How the Government will comply remains to be seen. But Jack Straw said yesterday,
[the judgement] goes on to suggest that distinctions should be made between the nature of offences for which samples have been taken, and discusses whether they should be time-limited and whether there should be an independent review. Those matters will be considered by my right hon. Friend the Home Secretary in consultation across Government. We have an obligation to report initially to the Council of Ministers and the Council of Europe by March.
Although as the Guardian says,
The implications are not yet clear. However, the fact that the violation has been caused by legislation in England and Wales – in this case the Criminal Justice Act 2001, which provides for DNA to be taken from all suspects of crime – suggests legislative change will be required to comply with the judgment.
It is easier to comply with judgments when they involve policy. In Smith and Grady v UK in 2000, the Ministry of Justice ban on homosexuals joining the armed forces was found to be a violation of their rights. The policy was changed by a new code of conduct, introduced the same year, which outlawed dismissals on the sole ground of sexual orientation.
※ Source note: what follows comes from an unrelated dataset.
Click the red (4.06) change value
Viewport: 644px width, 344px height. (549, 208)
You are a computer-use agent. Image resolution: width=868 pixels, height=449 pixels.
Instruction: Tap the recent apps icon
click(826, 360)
However, in cases where the law was the problem, the government’s response has been varied. In Hirst v UK the court found that the general ban on prisoners voting in the UK was a violation of their rights. The government has made various proposals but, more than three years on, the law has still not been changed.
Legislative change happens more quickly when it is in tune with political will. Last year in Aslef v UK the court ruled that legislative change was needed to permit trade unions to expel members who belonged to the BNP or other political parties. Less than one year later amendments were linked to the employment bill, which is still going through the Commons.